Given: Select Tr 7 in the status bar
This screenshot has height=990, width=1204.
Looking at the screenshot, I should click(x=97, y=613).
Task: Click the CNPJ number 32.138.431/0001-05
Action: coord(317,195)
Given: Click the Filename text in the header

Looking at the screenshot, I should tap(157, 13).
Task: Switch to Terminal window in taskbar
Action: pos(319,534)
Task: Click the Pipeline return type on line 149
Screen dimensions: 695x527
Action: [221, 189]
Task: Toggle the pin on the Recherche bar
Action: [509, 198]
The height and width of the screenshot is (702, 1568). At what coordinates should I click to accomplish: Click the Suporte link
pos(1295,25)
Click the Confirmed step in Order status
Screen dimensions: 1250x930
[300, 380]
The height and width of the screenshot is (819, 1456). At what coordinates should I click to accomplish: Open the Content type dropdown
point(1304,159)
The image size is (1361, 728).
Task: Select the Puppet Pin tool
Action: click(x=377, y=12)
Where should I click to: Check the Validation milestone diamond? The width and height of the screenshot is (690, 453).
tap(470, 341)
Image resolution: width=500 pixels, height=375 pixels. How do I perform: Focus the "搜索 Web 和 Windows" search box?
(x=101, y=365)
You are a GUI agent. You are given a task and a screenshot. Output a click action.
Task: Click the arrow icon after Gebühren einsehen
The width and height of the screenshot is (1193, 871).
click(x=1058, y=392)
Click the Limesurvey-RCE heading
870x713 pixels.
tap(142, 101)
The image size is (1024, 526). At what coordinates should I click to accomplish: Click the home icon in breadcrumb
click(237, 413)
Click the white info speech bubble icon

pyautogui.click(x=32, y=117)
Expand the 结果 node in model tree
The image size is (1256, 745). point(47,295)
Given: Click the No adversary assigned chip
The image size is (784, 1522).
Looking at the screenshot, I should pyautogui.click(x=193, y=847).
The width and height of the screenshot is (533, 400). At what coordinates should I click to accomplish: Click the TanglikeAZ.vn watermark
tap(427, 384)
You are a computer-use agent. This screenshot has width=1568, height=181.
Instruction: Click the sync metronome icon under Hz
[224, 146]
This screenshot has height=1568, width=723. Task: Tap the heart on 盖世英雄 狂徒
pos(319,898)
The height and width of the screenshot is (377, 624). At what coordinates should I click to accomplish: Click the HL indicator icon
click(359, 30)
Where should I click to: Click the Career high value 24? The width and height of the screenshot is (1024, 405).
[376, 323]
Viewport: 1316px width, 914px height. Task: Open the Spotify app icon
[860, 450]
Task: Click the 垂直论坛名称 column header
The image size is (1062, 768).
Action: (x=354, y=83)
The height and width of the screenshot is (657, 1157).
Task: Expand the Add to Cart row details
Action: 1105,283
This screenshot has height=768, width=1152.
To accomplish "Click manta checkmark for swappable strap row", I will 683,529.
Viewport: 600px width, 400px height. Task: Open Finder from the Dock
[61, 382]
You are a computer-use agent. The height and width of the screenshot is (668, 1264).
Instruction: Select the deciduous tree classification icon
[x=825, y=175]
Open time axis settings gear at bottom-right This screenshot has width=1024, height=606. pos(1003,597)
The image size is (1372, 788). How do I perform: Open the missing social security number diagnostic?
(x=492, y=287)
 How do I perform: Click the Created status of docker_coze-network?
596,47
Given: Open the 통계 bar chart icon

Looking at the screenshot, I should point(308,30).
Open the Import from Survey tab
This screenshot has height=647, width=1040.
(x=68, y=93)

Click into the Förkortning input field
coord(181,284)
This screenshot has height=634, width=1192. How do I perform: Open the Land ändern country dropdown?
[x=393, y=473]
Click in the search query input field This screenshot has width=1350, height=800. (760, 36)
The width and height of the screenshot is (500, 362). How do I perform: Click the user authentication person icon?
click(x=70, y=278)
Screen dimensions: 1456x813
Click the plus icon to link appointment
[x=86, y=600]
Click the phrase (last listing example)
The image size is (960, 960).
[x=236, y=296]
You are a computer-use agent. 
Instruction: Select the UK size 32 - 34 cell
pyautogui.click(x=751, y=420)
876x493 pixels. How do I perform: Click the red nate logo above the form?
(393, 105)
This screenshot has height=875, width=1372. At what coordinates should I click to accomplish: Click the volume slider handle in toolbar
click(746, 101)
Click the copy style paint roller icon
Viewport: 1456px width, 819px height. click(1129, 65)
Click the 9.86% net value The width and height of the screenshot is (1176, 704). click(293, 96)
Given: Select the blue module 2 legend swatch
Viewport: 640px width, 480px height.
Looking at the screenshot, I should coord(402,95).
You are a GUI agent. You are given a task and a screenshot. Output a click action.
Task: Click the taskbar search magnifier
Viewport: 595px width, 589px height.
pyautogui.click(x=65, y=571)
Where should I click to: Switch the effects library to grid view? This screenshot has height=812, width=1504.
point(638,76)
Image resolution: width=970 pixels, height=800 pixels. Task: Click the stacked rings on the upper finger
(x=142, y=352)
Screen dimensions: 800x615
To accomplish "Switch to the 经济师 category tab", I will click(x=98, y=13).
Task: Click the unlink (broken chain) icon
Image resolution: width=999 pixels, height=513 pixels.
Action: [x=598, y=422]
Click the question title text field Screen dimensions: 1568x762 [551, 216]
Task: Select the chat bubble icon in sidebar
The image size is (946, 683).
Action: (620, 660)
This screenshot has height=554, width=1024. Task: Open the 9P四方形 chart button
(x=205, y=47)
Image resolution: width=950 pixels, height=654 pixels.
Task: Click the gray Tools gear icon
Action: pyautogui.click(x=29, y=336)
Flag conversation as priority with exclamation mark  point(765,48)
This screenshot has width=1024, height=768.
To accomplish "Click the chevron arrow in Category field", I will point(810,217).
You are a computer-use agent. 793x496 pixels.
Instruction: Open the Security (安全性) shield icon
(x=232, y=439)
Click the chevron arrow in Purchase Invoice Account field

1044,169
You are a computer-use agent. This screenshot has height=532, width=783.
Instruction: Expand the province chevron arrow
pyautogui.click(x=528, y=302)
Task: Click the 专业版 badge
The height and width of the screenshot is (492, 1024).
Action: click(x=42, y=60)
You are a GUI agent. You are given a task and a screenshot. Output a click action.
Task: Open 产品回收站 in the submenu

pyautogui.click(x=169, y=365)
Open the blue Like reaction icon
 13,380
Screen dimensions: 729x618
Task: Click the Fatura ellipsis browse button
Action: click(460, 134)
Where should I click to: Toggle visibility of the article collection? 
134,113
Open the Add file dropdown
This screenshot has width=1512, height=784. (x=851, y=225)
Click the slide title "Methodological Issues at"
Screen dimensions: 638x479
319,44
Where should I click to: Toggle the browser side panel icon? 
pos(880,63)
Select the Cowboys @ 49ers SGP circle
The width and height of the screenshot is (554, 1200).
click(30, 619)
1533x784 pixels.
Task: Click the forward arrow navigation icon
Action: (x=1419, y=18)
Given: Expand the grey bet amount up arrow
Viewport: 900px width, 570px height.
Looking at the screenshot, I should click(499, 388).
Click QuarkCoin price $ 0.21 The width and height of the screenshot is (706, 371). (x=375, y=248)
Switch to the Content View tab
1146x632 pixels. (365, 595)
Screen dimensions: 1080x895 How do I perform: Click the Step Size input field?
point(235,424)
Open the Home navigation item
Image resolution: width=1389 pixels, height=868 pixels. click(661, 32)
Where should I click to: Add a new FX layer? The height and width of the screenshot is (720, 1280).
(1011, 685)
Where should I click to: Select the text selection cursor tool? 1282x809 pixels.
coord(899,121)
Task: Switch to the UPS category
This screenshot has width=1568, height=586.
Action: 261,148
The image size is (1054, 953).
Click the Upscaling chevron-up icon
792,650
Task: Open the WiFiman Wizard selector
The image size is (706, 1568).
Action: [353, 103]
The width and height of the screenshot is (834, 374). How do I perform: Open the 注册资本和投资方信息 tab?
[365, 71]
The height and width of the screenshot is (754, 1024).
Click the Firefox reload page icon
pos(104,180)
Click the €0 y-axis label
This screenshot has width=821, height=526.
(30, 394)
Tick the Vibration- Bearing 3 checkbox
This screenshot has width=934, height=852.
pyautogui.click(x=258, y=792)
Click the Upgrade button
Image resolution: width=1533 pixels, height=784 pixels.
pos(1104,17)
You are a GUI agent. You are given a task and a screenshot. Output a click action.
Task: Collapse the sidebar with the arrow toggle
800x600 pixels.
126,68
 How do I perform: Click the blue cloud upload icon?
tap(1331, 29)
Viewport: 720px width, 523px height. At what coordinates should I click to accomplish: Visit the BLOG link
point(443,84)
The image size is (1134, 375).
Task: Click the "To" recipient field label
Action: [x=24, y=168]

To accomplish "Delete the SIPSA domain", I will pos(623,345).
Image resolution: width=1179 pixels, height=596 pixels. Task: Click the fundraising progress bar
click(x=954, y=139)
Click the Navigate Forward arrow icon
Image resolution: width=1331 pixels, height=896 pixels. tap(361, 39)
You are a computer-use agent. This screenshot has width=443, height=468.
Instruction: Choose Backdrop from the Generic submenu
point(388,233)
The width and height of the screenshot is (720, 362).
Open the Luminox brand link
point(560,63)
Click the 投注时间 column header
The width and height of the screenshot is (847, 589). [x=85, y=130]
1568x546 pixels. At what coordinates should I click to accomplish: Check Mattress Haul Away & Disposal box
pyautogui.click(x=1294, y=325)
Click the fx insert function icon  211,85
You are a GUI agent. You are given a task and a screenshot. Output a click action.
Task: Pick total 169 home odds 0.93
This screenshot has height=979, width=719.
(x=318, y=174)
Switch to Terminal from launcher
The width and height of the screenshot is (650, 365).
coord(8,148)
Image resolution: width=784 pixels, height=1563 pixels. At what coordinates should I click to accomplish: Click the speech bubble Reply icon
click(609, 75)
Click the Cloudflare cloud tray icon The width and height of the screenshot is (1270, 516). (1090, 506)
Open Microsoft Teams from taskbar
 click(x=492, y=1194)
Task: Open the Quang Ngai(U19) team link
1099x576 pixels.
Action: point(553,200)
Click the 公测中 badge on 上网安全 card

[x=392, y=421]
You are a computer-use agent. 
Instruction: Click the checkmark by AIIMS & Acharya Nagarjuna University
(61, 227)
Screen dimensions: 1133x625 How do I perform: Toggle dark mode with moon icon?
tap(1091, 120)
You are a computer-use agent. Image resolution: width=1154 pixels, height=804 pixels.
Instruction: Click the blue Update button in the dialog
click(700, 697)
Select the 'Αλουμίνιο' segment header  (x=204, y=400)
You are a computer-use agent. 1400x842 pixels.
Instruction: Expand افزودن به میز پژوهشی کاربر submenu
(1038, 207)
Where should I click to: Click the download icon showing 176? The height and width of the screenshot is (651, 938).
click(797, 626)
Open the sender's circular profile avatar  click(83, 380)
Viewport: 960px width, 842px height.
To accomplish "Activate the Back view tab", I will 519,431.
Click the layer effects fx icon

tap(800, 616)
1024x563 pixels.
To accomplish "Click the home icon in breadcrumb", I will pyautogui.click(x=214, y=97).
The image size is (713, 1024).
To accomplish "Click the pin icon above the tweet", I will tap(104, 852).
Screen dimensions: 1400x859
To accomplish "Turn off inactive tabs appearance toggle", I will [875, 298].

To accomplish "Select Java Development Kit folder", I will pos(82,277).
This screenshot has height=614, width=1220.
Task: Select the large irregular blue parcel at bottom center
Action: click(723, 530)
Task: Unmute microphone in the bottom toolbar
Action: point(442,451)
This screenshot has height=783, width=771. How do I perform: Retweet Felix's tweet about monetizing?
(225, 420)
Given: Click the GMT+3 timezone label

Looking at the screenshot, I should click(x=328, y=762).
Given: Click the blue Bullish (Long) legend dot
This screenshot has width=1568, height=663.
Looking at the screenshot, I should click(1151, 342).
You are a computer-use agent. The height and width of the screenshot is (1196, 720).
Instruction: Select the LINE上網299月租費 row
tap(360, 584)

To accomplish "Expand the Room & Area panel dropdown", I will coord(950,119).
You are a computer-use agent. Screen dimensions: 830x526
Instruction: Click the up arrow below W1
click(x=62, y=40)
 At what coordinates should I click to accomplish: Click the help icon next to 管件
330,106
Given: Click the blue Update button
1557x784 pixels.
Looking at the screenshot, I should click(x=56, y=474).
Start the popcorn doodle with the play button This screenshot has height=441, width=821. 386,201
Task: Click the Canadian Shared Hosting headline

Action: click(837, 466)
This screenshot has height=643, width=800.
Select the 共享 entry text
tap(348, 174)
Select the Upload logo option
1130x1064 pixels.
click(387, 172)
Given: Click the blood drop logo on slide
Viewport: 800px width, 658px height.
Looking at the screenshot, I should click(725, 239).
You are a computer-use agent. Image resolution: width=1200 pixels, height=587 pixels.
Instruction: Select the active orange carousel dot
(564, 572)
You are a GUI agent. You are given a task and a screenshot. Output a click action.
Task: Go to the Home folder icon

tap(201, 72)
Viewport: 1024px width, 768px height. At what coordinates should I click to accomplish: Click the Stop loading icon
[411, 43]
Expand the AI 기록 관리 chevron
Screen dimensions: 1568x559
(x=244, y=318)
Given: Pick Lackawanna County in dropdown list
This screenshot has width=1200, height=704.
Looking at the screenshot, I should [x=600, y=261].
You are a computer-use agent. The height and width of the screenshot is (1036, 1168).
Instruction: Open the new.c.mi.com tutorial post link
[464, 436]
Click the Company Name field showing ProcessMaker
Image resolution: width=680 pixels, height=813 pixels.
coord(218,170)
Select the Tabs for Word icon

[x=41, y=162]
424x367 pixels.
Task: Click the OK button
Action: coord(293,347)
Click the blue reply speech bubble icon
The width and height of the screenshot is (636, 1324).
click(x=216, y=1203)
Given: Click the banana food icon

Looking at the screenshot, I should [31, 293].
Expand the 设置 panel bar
====
§ Assignment: From the data above, output exactly the lines between the one containing "The width and height of the screenshot is (650, 365)." and the one containing "The image size is (713, 1024).", counting both of them.

§ Your response:
The width and height of the screenshot is (650, 365).
coord(8,148)
Image resolution: width=784 pixels, height=1563 pixels. At what coordinates should I click to accomplish: Click the speech bubble Reply icon
click(609, 75)
Click the Cloudflare cloud tray icon The width and height of the screenshot is (1270, 516). (1090, 506)
Open Microsoft Teams from taskbar
 click(x=492, y=1194)
Task: Open the Quang Ngai(U19) team link
1099x576 pixels.
Action: point(553,200)
Click the 公测中 badge on 上网安全 card

[x=392, y=421]
You are a computer-use agent. 
Instruction: Click the checkmark by AIIMS & Acharya Nagarjuna University
(61, 227)
Screen dimensions: 1133x625 How do I perform: Toggle dark mode with moon icon?
tap(1091, 120)
You are a computer-use agent. Image resolution: width=1154 pixels, height=804 pixels.
Instruction: Click the blue Update button in the dialog
click(700, 697)
Select the 'Αλουμίνιο' segment header  (x=204, y=400)
You are a computer-use agent. 1400x842 pixels.
Instruction: Expand افزودن به میز پژوهشی کاربر submenu
(1038, 207)
Where should I click to: Click the download icon showing 176? The height and width of the screenshot is (651, 938).
click(797, 626)
Open the sender's circular profile avatar  click(83, 380)
Viewport: 960px width, 842px height.
To accomplish "Activate the Back view tab", I will 519,431.
Click the layer effects fx icon

tap(800, 616)
1024x563 pixels.
To accomplish "Click the home icon in breadcrumb", I will pyautogui.click(x=214, y=97).
The image size is (713, 1024).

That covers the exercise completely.